The really annoying bit is that this method is very poorly named. This method will never apply an object of class Puppet::Parameter by itself (unless something has gone horribly, HORRIBLY wrong). Instead, it will only apply objects of Puppet::Property. When you see parameter in this context, think property. Yes, this is really fucking confusing.

Here’s how it works.

If the property is being audited, there’s a historical value, and it doesn’t match the current value, that means that something outside of Puppet changed this property, and an audit message is generated.

If the property is marked as noop, then an event is generated noting the current state and the (unapplied) desired state.

“current_value is X, should be Y (noop)”

This is the section of code that generates those events.

Otherwise, the property is updated on the system by calling property.sync. The changes made are noted in an event.

This method call marks the crossover from the Catalog and Transaction to the Resource Abstraction Layer, which are the Types and Providers that you’re familiar with.

Any event generated by this method is passed back to #perform_changes, which passes them back to the Transaction for further handling.

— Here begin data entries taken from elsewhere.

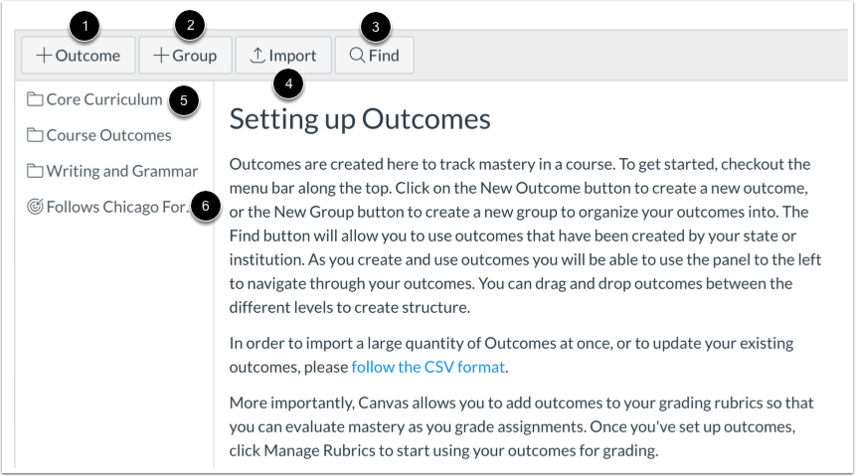855x476 pixels.
Task: Select the Follows Chicago For... outcome
Action: tap(107, 207)
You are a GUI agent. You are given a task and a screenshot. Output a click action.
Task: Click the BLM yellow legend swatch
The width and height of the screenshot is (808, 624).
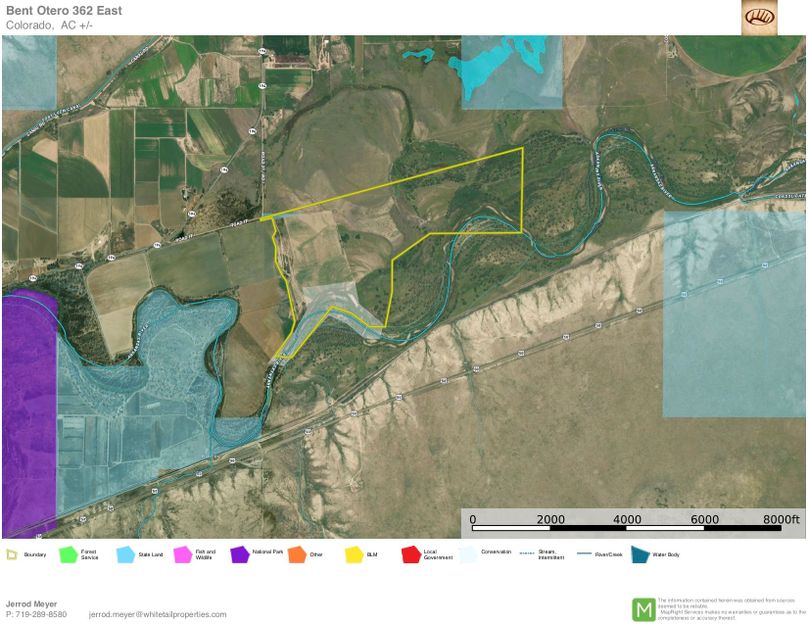click(353, 553)
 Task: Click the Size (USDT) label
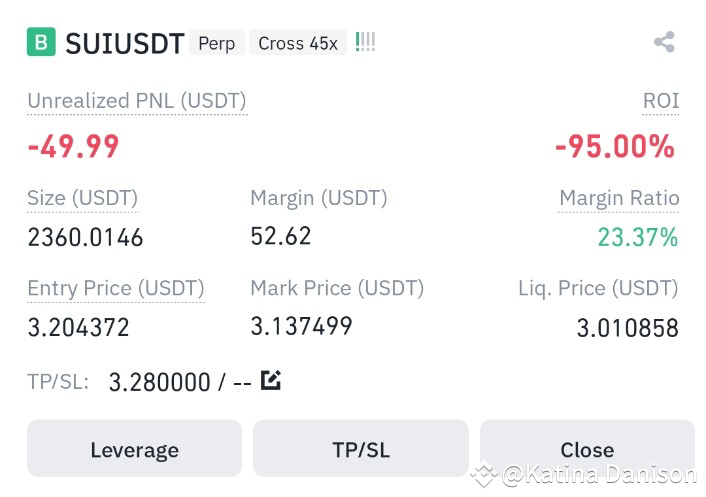tap(83, 199)
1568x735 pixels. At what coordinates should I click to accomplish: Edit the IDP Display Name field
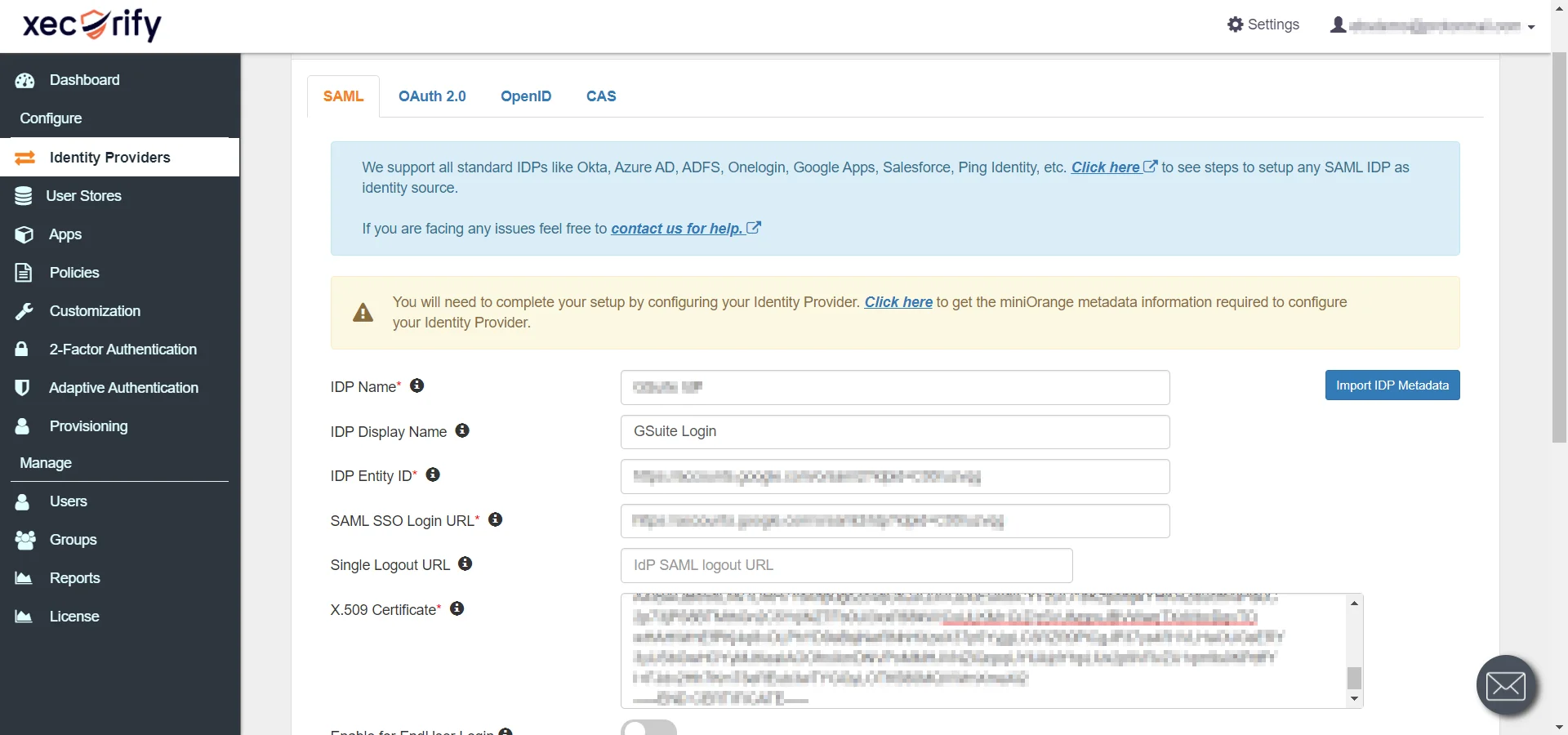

So, that’s it. That’s how we go from a catalog to actual system state changes. Hopefully this demystifies some of the stuffing of Puppet.

The Transaction is the core of a Puppet run; it takes an abstract catalog and turns it into actual state changes. After this point, the next thing to look at is the Resource Abstraction Layer, or RAL. This is the type and provider layer, which is another big part of what makes Puppet so unique and powerful.

I would like to take this moment to proudly announce that this is my longest blog entry. I like words. Congratulations on making it all the way down here.

Addendum: Puppet 2.7.19 was used as the reference version for this blog.